Member of the Florida House of Representatives from the 16th district
- In office November 3, 1992 – November 7, 2000
- Preceded by: Betty Holzendorf (redistricting)
- Succeeded by: Mark Mahon

Personal details
- Born: October 10, 1949 (age 76) Orlando, Florida
- Party: Republican
- Children: Amy, Mandy
- Education: Troy State University (B.S., 1985)

Military service
- Allegiance: United States
- Branch/service: United States Navy
- Years of service: 1971–1990
- Awards: Presidential Unit Citation; Meritorious Unit Commendation; Good Conduct Medal;

= James B. Fuller =

American politician

James B. Fuller is a Republican politician and U.S. Navy veteran who served as a member of the Florida House of Representatives from 1992 to 2000, and as Duval County Clerk of Courts from 2001 to 2013.

==Early life and career==
Fuller was born in Orlando, Florida. He enlisted in the United States Navy in 1971 and served in the Vietnam War as a door gunner. Fuller was commissioned as an officer in 1978 and ultimately stationed at Naval Station Mayport, where he retired as a lieutenant commander in 1990.

==Florida House of Representatives==
In 1992, Democratic State Representative Kathy Chinoy ran for re-election to a second term in the 16th District, which was based in southern Jacksonville. Fuller ran against her, and won the Republican primary with 68 percent of the vote. Though Chinoy was viewed as a rising star in the state legislature, Fuller narrowly defeated her, winning 53 percent of the vote to Chinoy's 47 percent.

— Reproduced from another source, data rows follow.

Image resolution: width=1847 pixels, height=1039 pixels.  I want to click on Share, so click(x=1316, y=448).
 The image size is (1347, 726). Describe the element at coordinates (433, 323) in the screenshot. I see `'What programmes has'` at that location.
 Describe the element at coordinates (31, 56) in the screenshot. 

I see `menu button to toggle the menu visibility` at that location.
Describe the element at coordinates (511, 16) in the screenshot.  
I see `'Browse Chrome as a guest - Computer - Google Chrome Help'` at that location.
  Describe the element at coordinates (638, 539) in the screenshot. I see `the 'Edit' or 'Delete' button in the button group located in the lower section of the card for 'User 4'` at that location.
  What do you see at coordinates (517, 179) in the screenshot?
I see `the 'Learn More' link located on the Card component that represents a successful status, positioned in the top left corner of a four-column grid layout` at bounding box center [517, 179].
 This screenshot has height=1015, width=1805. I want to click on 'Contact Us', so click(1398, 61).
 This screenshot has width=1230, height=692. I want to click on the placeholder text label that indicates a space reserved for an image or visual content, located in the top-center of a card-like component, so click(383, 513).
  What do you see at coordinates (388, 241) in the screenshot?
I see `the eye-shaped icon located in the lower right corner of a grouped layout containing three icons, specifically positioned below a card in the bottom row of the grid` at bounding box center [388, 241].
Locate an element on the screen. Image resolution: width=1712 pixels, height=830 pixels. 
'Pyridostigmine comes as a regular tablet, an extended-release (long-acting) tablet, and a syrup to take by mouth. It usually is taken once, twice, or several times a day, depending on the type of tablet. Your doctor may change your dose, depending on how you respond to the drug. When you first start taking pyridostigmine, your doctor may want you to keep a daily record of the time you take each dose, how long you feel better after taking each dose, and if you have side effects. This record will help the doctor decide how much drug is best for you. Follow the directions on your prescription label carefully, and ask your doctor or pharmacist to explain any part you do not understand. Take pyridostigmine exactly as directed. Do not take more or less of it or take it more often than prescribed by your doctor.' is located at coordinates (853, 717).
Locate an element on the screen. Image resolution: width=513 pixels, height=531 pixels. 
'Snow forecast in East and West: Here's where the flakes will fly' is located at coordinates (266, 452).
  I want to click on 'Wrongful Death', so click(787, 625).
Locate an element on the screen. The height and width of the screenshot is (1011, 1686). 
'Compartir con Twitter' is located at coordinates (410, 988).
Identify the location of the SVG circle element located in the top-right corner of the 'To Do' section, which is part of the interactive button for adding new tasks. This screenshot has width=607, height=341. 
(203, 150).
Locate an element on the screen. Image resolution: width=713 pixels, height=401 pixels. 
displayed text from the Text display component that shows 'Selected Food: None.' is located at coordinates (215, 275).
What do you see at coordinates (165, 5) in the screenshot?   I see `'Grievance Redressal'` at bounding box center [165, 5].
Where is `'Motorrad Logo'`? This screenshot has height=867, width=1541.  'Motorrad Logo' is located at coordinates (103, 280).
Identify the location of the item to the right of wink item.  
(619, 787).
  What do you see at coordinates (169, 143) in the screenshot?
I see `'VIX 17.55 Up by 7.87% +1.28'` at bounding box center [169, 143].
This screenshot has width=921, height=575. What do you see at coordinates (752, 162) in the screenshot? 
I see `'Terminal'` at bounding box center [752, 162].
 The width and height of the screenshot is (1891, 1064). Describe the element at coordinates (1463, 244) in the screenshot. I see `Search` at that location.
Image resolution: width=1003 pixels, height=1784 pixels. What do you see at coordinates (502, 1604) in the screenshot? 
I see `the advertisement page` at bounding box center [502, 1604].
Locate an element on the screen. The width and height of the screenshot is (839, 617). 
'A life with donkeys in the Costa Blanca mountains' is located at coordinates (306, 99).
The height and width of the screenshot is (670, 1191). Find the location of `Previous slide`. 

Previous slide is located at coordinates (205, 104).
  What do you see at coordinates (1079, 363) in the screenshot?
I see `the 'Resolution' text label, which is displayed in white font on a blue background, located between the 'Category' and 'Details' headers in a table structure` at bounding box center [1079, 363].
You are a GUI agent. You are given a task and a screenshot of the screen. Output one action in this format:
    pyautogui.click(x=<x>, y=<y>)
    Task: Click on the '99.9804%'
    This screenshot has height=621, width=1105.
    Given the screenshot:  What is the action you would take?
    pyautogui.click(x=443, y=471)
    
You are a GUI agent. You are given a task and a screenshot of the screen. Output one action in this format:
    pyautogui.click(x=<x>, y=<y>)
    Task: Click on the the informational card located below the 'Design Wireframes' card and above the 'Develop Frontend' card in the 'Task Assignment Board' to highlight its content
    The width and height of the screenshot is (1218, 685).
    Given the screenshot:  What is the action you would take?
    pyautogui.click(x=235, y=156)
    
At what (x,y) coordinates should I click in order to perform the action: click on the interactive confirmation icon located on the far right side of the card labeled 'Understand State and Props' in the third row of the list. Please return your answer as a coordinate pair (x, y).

Chinoy ran against Fuller again in 1994, but lost the rematch by a wider margin, with Fuller winning 55 percent of the vote. Fuller won re-election in 1996 with 60 percent of the vote against Democratic nominee John Merrett, and in 1998 unopposed.

Fuller was term-limited in 2000 and could not seek re-election to a fifth term in the State House. Though he was considered a possible candidate to succeed Republican Congresswoman Tillie Fowler in the 4th congressional district, he ultimately declined to run.

==Duval County Clerk of Courts==
In 2000, Duval County Clerk Henry Cook ran for re-election to a third term, despite a two-term limit in the county charter, and sought to challenge the legality of the term limit. The circuit court agreed and set aside the term limit, but on appeal, the First District Court of Appeal reversed, and Cook was disqualified from the ballot. Fuller ran to succeed Cook, and defeated Democratic nominee Terry Wood in the general election with 54 percent of the vote. After Fuller was elected, the Florida Supreme Court reversed the District Court of Appeal's decision, and invalidated the two-term limit, but declined to overturn the election.

Fuller was re-elected unopposed in 2004, and in 2008, defeated Democratic nominee John Winkler to win re-election to a third term with 55 percent of the vote.

In 2012, the Florida Supreme Court reversed its previous decision, and allowed counties to impose term limits on county officers under their charters. Fuller nonetheless sought re-election, arguing that the court's decision only applied in Broward County, where the case had been brought. The county sued to bar Fuller from the ballot, and Circuit Court Judge William Wilkes enforced the term limit provision against Fuller, removing him from the ballot.